Why Is the KC Health Department Stopping Neighbors from Feeding the Homeless?
For the past several years, a group of friends and neighbors have gathered on Sunday afternoons in three public parks to share a meal together and serve hundreds of people in need in Kansas City. This past Sunday, unfortunately, the Kansas City Health Department shut down the group and threw away the food they had prepared even though there were still people waiting in line to eat.
Were there health-related complaints or reports of people getting sick from the food? No—they simply did not have a permit to be serving food. The group is not a nonprofit; it is just an informal network of people in the Kansas City metro area giving of their own time and resources, so getting permits for the weekly gatherings would not be so simple.
If the group had a track record of making people sick or there were other safety concerns, then it would make sense for the Health Department to step in and shut them down. But does the city really have a good reason to disrupt this community of individuals who want to feed and build relationships with the homeless and those in need?
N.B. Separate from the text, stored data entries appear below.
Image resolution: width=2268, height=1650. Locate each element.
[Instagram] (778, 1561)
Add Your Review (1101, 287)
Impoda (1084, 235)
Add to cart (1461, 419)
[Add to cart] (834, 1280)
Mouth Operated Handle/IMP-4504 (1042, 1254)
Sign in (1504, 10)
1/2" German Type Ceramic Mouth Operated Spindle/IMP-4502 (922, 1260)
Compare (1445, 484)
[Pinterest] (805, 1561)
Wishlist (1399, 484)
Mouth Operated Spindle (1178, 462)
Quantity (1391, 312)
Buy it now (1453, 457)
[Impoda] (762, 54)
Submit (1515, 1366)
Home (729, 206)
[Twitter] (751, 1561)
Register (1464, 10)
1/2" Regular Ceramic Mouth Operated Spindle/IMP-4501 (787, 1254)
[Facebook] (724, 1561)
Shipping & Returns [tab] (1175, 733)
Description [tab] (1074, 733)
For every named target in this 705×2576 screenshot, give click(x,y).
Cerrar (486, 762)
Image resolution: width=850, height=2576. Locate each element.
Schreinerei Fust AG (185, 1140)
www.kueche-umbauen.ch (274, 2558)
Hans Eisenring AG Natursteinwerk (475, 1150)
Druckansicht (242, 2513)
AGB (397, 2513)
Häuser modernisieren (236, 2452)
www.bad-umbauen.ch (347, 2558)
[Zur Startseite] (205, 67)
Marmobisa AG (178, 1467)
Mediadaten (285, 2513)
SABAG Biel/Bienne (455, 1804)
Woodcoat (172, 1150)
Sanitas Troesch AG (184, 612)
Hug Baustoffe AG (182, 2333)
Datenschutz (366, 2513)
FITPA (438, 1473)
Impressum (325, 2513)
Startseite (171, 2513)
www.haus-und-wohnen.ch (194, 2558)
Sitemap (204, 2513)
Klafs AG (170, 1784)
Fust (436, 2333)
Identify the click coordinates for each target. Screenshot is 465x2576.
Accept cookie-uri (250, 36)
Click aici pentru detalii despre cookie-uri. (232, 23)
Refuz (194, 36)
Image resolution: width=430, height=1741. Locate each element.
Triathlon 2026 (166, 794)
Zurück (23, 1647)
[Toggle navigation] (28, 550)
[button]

If the city does have health or safety concerns beyond the lack of a permit, it should make that clear. But with areas of need in the city, it seems that Kansas City could use more of these organic communities, not fewer of them.
In the discussion forum on the group’s Facebook page, several people noted that the police officers and some of the inspectors were not happy with having to shut down the gathering and throw away the food—so we’re not dealing with heartless city officials here. The problem is that there are regulations in place, and they have to be enforced.
Unless there are compelling health and safety reasons to keep them in place, shouldn’t Kansas City—along with other cities in Missouri—identify and amend these kinds of regulations that get in the way of people reaching out to those who are less fortunate?